_WHAT YOU NEED TO DO_:
Word for word, restate the records that appear below.

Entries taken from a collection
================================
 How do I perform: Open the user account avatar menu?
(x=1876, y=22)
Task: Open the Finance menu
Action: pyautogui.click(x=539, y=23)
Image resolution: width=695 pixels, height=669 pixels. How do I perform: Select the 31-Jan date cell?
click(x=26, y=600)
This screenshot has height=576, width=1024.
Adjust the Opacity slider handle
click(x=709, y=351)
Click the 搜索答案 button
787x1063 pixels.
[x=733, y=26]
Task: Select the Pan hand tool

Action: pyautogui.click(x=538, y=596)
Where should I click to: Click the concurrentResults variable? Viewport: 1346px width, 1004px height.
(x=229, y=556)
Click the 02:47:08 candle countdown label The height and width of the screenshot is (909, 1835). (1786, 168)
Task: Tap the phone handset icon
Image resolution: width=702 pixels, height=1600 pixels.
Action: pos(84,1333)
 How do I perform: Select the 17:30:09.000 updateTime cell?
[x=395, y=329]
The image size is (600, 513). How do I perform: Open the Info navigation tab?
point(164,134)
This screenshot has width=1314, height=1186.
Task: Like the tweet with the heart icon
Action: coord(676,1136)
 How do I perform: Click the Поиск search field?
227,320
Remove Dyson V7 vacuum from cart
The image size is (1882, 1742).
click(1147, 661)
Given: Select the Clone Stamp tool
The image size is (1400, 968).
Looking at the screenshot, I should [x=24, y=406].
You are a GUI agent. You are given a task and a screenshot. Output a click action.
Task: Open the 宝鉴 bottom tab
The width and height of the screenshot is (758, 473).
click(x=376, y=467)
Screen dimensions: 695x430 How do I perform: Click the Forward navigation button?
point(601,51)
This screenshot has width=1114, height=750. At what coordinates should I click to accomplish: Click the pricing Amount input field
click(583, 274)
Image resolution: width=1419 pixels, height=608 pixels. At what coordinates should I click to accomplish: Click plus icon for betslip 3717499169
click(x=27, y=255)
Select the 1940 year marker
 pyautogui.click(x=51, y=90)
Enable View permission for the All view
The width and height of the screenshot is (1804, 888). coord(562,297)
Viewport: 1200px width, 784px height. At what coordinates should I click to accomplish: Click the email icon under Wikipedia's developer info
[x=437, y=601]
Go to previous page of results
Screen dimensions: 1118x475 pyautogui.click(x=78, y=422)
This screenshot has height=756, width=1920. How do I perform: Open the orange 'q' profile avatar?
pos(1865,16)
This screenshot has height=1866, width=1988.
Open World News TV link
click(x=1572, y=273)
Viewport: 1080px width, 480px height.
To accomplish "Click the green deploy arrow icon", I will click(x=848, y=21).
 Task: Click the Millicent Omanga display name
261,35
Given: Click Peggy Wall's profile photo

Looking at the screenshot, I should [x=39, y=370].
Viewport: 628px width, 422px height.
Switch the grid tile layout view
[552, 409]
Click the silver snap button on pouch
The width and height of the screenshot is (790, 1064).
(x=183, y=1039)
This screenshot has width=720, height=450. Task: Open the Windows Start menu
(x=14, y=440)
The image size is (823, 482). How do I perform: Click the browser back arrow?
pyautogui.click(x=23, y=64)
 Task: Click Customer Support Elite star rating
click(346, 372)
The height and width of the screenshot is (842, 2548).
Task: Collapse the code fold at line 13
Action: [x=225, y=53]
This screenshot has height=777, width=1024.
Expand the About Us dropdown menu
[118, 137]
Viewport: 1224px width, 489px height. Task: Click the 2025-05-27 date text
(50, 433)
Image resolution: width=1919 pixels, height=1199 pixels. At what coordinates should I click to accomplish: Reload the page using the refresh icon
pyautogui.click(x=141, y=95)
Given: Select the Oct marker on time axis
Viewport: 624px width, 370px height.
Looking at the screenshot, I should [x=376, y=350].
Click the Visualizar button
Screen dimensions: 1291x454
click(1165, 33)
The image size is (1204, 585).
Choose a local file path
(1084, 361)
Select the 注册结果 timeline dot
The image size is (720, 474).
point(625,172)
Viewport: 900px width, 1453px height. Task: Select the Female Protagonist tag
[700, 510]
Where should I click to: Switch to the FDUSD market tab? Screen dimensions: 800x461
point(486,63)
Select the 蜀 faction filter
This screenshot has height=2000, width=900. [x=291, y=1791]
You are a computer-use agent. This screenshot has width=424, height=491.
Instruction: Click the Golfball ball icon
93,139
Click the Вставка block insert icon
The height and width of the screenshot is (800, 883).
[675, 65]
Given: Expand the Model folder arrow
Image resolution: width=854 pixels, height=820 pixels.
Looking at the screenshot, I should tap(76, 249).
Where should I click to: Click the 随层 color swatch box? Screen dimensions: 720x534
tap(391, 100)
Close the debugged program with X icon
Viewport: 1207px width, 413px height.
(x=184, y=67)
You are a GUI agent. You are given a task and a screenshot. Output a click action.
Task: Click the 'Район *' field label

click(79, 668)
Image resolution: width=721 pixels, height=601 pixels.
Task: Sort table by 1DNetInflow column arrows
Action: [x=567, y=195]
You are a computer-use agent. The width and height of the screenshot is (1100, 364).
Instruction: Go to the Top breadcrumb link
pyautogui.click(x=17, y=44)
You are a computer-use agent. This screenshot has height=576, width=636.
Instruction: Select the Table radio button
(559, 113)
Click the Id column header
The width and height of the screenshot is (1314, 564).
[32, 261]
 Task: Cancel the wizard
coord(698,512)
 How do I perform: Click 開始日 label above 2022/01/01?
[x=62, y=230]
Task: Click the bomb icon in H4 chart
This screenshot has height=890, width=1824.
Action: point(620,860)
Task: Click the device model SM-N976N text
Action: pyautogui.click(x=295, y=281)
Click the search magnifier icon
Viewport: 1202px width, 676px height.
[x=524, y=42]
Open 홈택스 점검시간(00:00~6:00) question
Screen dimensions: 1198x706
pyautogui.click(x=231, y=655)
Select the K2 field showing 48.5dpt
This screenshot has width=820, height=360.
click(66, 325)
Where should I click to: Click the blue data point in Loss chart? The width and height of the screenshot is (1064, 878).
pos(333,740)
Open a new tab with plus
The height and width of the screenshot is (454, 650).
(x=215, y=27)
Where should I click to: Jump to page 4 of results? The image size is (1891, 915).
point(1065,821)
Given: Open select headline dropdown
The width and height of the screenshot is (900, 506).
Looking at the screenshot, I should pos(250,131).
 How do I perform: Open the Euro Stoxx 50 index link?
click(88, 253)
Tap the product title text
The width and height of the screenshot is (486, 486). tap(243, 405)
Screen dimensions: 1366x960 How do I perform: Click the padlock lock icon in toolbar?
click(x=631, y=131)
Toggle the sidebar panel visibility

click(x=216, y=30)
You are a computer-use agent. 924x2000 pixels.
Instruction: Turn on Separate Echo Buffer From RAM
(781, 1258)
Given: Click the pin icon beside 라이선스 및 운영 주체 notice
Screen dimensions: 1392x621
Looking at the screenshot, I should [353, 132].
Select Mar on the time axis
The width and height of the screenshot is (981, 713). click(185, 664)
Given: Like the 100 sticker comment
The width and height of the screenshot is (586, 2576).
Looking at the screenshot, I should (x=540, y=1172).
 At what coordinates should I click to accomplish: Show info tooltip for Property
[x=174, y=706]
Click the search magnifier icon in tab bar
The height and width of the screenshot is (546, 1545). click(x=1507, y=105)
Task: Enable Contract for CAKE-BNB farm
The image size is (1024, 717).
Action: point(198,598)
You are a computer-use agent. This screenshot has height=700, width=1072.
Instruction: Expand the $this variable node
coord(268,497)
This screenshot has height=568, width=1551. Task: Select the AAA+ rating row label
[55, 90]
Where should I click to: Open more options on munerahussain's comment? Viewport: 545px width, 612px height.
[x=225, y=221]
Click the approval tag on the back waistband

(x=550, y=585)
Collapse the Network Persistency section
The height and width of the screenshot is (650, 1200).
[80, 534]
================================
_SOLUTION FOR THIS TASK_:
 How do I perform: Open the user account avatar menu?
(x=1876, y=22)
Task: Open the Finance menu
Action: pyautogui.click(x=539, y=23)
Image resolution: width=695 pixels, height=669 pixels. How do I perform: Select the 31-Jan date cell?
click(x=26, y=600)
This screenshot has height=576, width=1024.
Adjust the Opacity slider handle
click(x=709, y=351)
Click the 搜索答案 button
787x1063 pixels.
[x=733, y=26]
Task: Select the Pan hand tool

Action: pyautogui.click(x=538, y=596)
Where should I click to: Click the concurrentResults variable? Viewport: 1346px width, 1004px height.
(x=229, y=556)
Click the 02:47:08 candle countdown label The height and width of the screenshot is (909, 1835). (1786, 168)
Task: Tap the phone handset icon
Image resolution: width=702 pixels, height=1600 pixels.
Action: pos(84,1333)
 How do I perform: Select the 17:30:09.000 updateTime cell?
[x=395, y=329]
The image size is (600, 513). How do I perform: Open the Info navigation tab?
point(164,134)
This screenshot has width=1314, height=1186.
Task: Like the tweet with the heart icon
Action: coord(676,1136)
 How do I perform: Click the Поиск search field?
227,320
Remove Dyson V7 vacuum from cart
The image size is (1882, 1742).
click(1147, 661)
Given: Select the Clone Stamp tool
The image size is (1400, 968).
Looking at the screenshot, I should [x=24, y=406].
You are a GUI agent. You are given a task and a screenshot. Output a click action.
Task: Open the 宝鉴 bottom tab
The width and height of the screenshot is (758, 473).
click(x=376, y=467)
Screen dimensions: 695x430 How do I perform: Click the Forward navigation button?
point(601,51)
This screenshot has width=1114, height=750. At what coordinates should I click to accomplish: Click the pricing Amount input field
click(583, 274)
Image resolution: width=1419 pixels, height=608 pixels. At what coordinates should I click to accomplish: Click plus icon for betslip 3717499169
click(x=27, y=255)
Select the 1940 year marker
 pyautogui.click(x=51, y=90)
Enable View permission for the All view
The width and height of the screenshot is (1804, 888). coord(562,297)
Viewport: 1200px width, 784px height. At what coordinates should I click to accomplish: Click the email icon under Wikipedia's developer info
[x=437, y=601]
Go to previous page of results
Screen dimensions: 1118x475 pyautogui.click(x=78, y=422)
This screenshot has height=756, width=1920. How do I perform: Open the orange 'q' profile avatar?
pos(1865,16)
This screenshot has height=1866, width=1988.
Open World News TV link
click(x=1572, y=273)
Viewport: 1080px width, 480px height.
To accomplish "Click the green deploy arrow icon", I will click(x=848, y=21).
 Task: Click the Millicent Omanga display name
261,35
Given: Click Peggy Wall's profile photo

Looking at the screenshot, I should [x=39, y=370].
Viewport: 628px width, 422px height.
Switch the grid tile layout view
[552, 409]
Click the silver snap button on pouch
The width and height of the screenshot is (790, 1064).
(x=183, y=1039)
This screenshot has width=720, height=450. Task: Open the Windows Start menu
(x=14, y=440)
The image size is (823, 482). How do I perform: Click the browser back arrow?
pyautogui.click(x=23, y=64)
 Task: Click Customer Support Elite star rating
click(346, 372)
The height and width of the screenshot is (842, 2548).
Task: Collapse the code fold at line 13
Action: [x=225, y=53]
This screenshot has height=777, width=1024.
Expand the About Us dropdown menu
[118, 137]
Viewport: 1224px width, 489px height. Task: Click the 2025-05-27 date text
(50, 433)
Image resolution: width=1919 pixels, height=1199 pixels. At what coordinates should I click to accomplish: Reload the page using the refresh icon
pyautogui.click(x=141, y=95)
Given: Select the Oct marker on time axis
Viewport: 624px width, 370px height.
Looking at the screenshot, I should [x=376, y=350].
Click the Visualizar button
Screen dimensions: 1291x454
click(1165, 33)
The image size is (1204, 585).
Choose a local file path
(1084, 361)
Select the 注册结果 timeline dot
The image size is (720, 474).
point(625,172)
Viewport: 900px width, 1453px height. Task: Select the Female Protagonist tag
[700, 510]
Where should I click to: Switch to the FDUSD market tab? Screen dimensions: 800x461
point(486,63)
Select the 蜀 faction filter
This screenshot has height=2000, width=900. [x=291, y=1791]
You are a computer-use agent. This screenshot has width=424, height=491.
Instruction: Click the Golfball ball icon
93,139
Click the Вставка block insert icon
The height and width of the screenshot is (800, 883).
[675, 65]
Given: Expand the Model folder arrow
Image resolution: width=854 pixels, height=820 pixels.
Looking at the screenshot, I should tap(76, 249).
Where should I click to: Click the 随层 color swatch box? Screen dimensions: 720x534
tap(391, 100)
Close the debugged program with X icon
Viewport: 1207px width, 413px height.
(x=184, y=67)
You are a GUI agent. You are given a task and a screenshot. Output a click action.
Task: Click the 'Район *' field label

click(79, 668)
Image resolution: width=721 pixels, height=601 pixels.
Task: Sort table by 1DNetInflow column arrows
Action: [x=567, y=195]
You are a computer-use agent. The width and height of the screenshot is (1100, 364).
Instruction: Go to the Top breadcrumb link
pyautogui.click(x=17, y=44)
You are a computer-use agent. This screenshot has height=576, width=636.
Instruction: Select the Table radio button
(559, 113)
Click the Id column header
The width and height of the screenshot is (1314, 564).
[32, 261]
 Task: Cancel the wizard
coord(698,512)
 How do I perform: Click 開始日 label above 2022/01/01?
[x=62, y=230]
Task: Click the bomb icon in H4 chart
This screenshot has height=890, width=1824.
Action: point(620,860)
Task: Click the device model SM-N976N text
Action: pyautogui.click(x=295, y=281)
Click the search magnifier icon
Viewport: 1202px width, 676px height.
[x=524, y=42]
Open 홈택스 점검시간(00:00~6:00) question
Screen dimensions: 1198x706
pyautogui.click(x=231, y=655)
Select the K2 field showing 48.5dpt
This screenshot has width=820, height=360.
click(66, 325)
Where should I click to: Click the blue data point in Loss chart? The width and height of the screenshot is (1064, 878).
pos(333,740)
Open a new tab with plus
The height and width of the screenshot is (454, 650).
(x=215, y=27)
Where should I click to: Jump to page 4 of results? The image size is (1891, 915).
point(1065,821)
Given: Open select headline dropdown
The width and height of the screenshot is (900, 506).
Looking at the screenshot, I should pos(250,131).
 How do I perform: Open the Euro Stoxx 50 index link?
click(88, 253)
Tap the product title text
The width and height of the screenshot is (486, 486). tap(243, 405)
Screen dimensions: 1366x960 How do I perform: Click the padlock lock icon in toolbar?
click(x=631, y=131)
Toggle the sidebar panel visibility

click(x=216, y=30)
You are a computer-use agent. 924x2000 pixels.
Instruction: Turn on Separate Echo Buffer From RAM
(781, 1258)
Given: Click the pin icon beside 라이선스 및 운영 주체 notice
Screen dimensions: 1392x621
Looking at the screenshot, I should [353, 132].
Select Mar on the time axis
The width and height of the screenshot is (981, 713). click(185, 664)
Given: Like the 100 sticker comment
The width and height of the screenshot is (586, 2576).
Looking at the screenshot, I should (x=540, y=1172).
 At what coordinates should I click to accomplish: Show info tooltip for Property
[x=174, y=706]
Click the search magnifier icon in tab bar
The height and width of the screenshot is (546, 1545). click(x=1507, y=105)
Task: Enable Contract for CAKE-BNB farm
The image size is (1024, 717).
Action: point(198,598)
You are a computer-use agent. This screenshot has height=700, width=1072.
Instruction: Expand the $this variable node
coord(268,497)
This screenshot has height=568, width=1551. Task: Select the AAA+ rating row label
[55, 90]
Where should I click to: Open more options on munerahussain's comment? Viewport: 545px width, 612px height.
[x=225, y=221]
Click the approval tag on the back waistband

(x=550, y=585)
Collapse the Network Persistency section
The height and width of the screenshot is (650, 1200).
[80, 534]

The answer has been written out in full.